There will be some tough decisions to make in next month’s spending review. And no doubt, as part of the review of departmental spending and in order to make sufficient cuts, public sector pay will be one of the issues at the top of the agenda. The central question for the spending review according to the coalition will be, “Will it put more power in people’s hands?” However, there is one area of public sector pay that may be more of a sticking point for many departments who are seeking to meet this objective.
Indeed, one of the earlier Conservative solutions to public sector pay reform, the creation of independent Pay Review Bodies (PRBs), may be considered one of the most successful policies of the Thatcher era. PRBs decisions on pay cover 26 percent of public sector workers including a large number of professional groups such as the armed forces, doctors and dentists, nursing and other health professions, prison service staff, school teachers and senior staff in the public sector. The pay awards to these groups are derived from rigorous comparative research on internal and external labour markets, together with judgments about the validity of stakeholder arguments whether government, employer, trade union or other party. Contrast this with recent comparisons along the lines of “if private sector pay has to be cut, so should public sector pay be cut”.

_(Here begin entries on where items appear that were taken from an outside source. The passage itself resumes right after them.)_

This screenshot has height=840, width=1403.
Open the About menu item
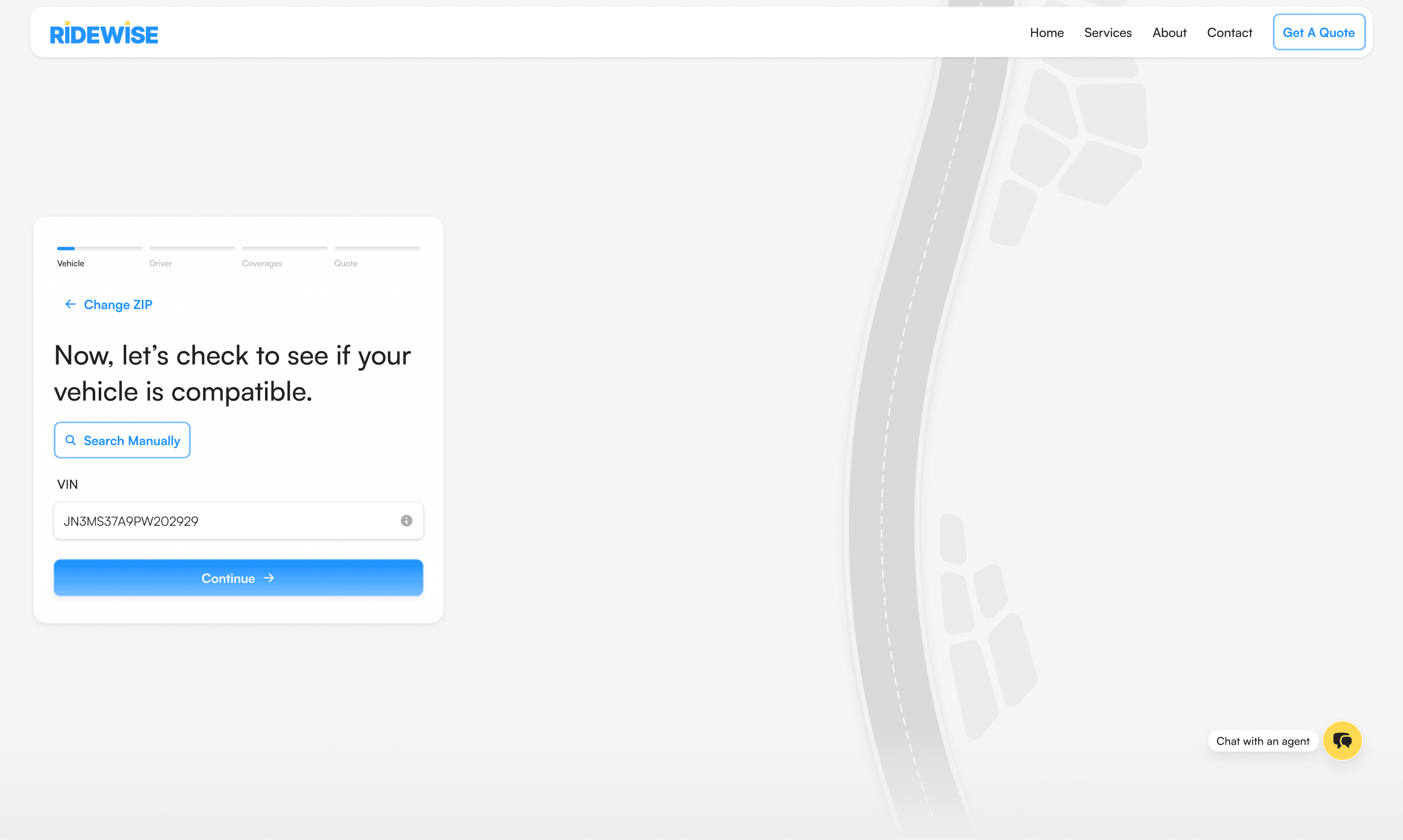1169,33
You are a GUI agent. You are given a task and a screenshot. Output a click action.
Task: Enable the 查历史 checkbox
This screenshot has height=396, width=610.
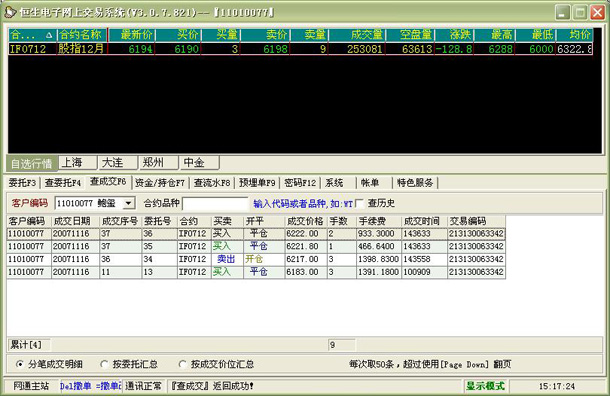[x=359, y=203]
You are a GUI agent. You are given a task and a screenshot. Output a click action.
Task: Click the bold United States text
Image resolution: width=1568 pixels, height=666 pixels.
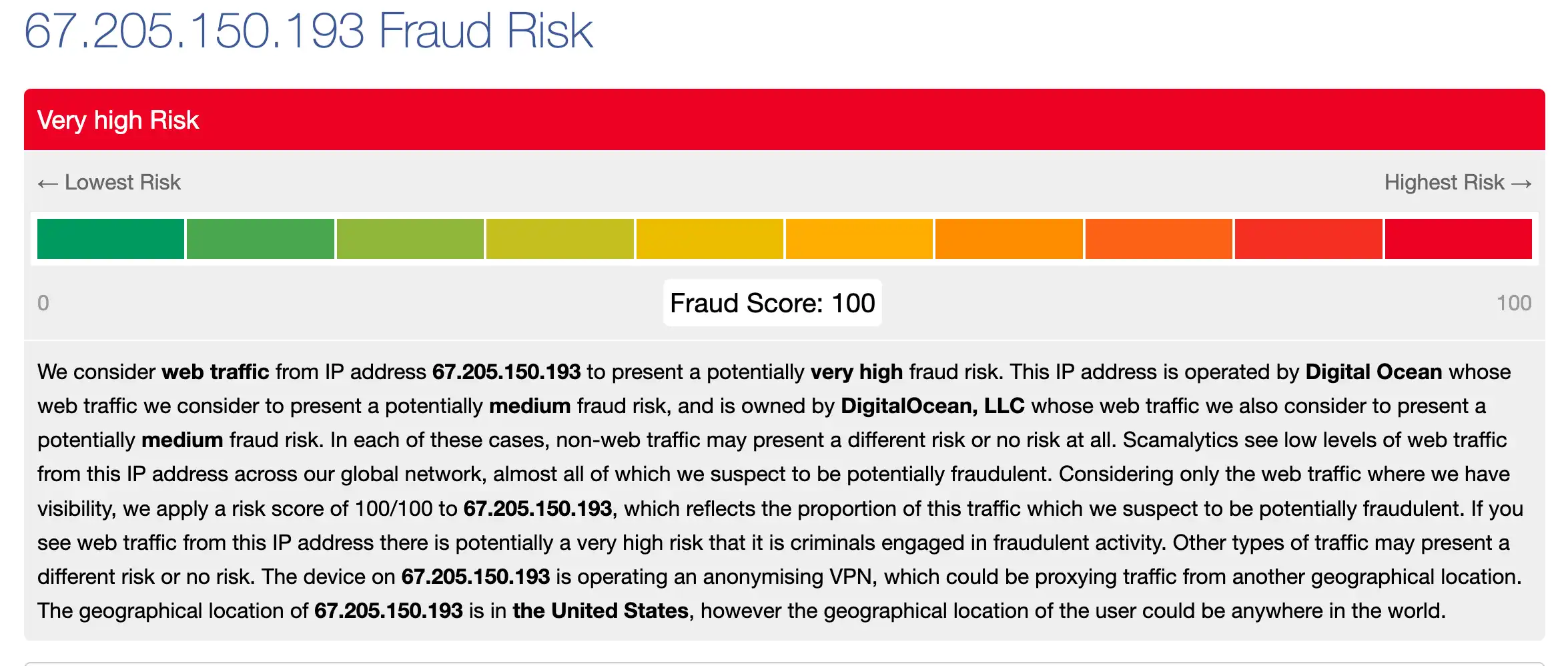click(601, 611)
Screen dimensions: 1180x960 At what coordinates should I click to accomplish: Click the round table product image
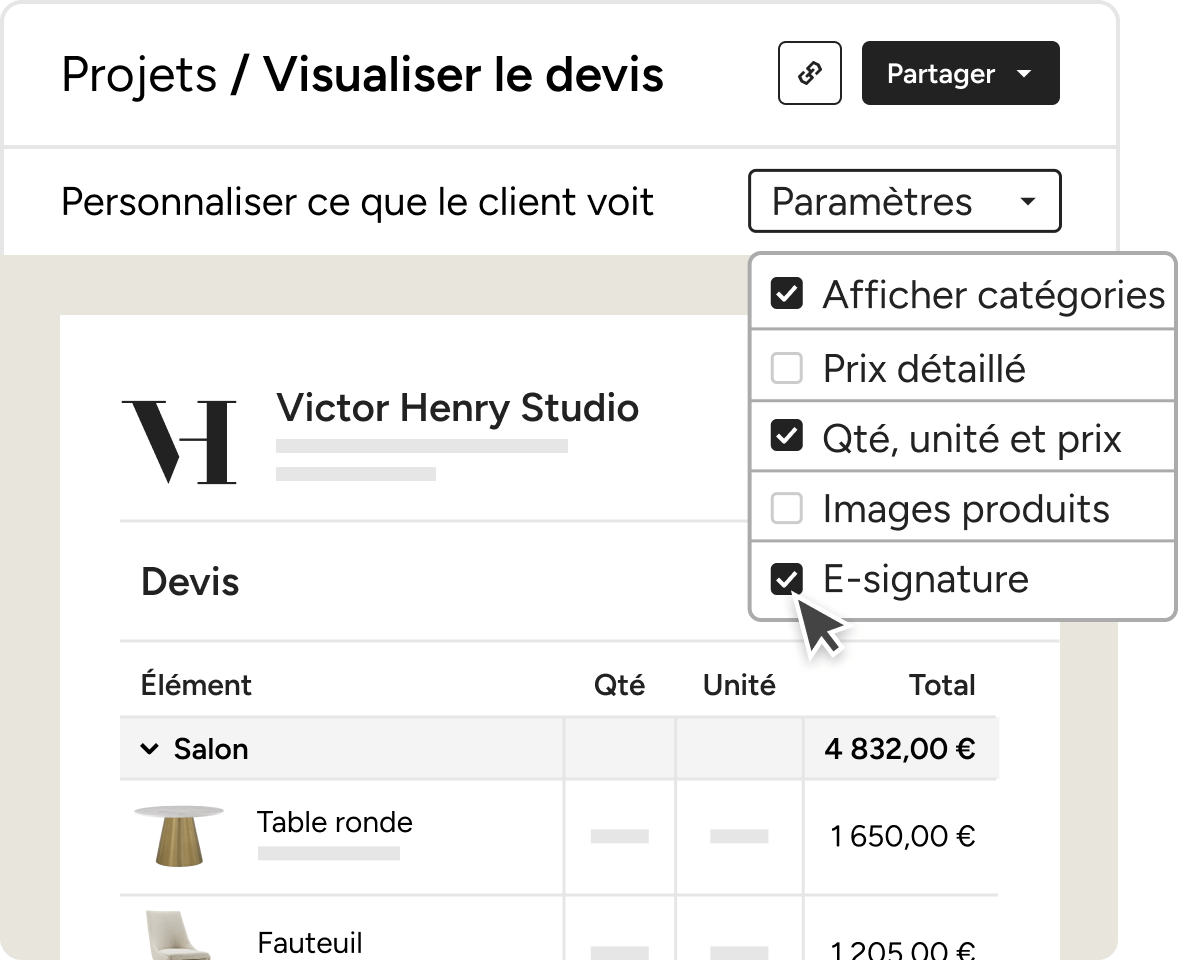pos(179,836)
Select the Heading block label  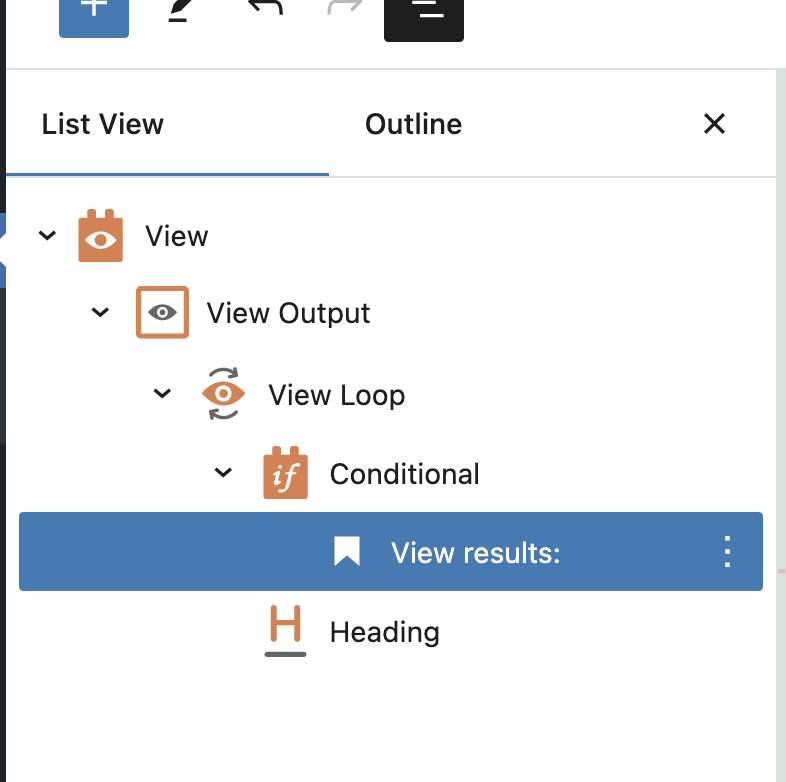[x=384, y=632]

From the PRB research, recommendations on pay are presented to the government. Whilst the recommendations are not binding on the government of the day, invariably in more prosperous times, the government has acceded to their requests even when the recommended pay increases has resulted in exceeding government spending limits. When governments didn’t agree to the request e.g. introducing phased pay awards instead, PRBs were particularly critical of government. In practice, rejection of the recommendations has been extremely rare and viewed as counterproductive by previous governments. Will this spending review change this? For those departments that are ring fenced from the cuts, e.g. health, PRB recommendations on pay may be given a thumbs up but for others, fiscal pressures will make things far more interesting.
Not only that, since 1983, PRBs have been relatively successful in managing pay expectations in the public sector, working flexibly alongside collective bargaining and perhaps more importantly in preventing manifest conflict over pay by maintaining, through a corporatist framework, the principle of equity or fair comparisons. Despite these advantages, maintaining pay review bodies provides more support for an increased role for the state at a time when the ‘big society’ agenda is to devolve power to the people. Their maintenance also goes against “reversing decades of over-centralization” of pay in the public sector or the increasing move to more market led reforms.
Furthermore, if the coalition government maintains the position of its predecessors and implements the recommendations of PRBs, the outcomes will be used as fair comparisons by other public sector workers in their negotiations. If it does not, the advantages noted above may be lost. If it abolishes them, will power be given back to the people to determine their own pay and conditions?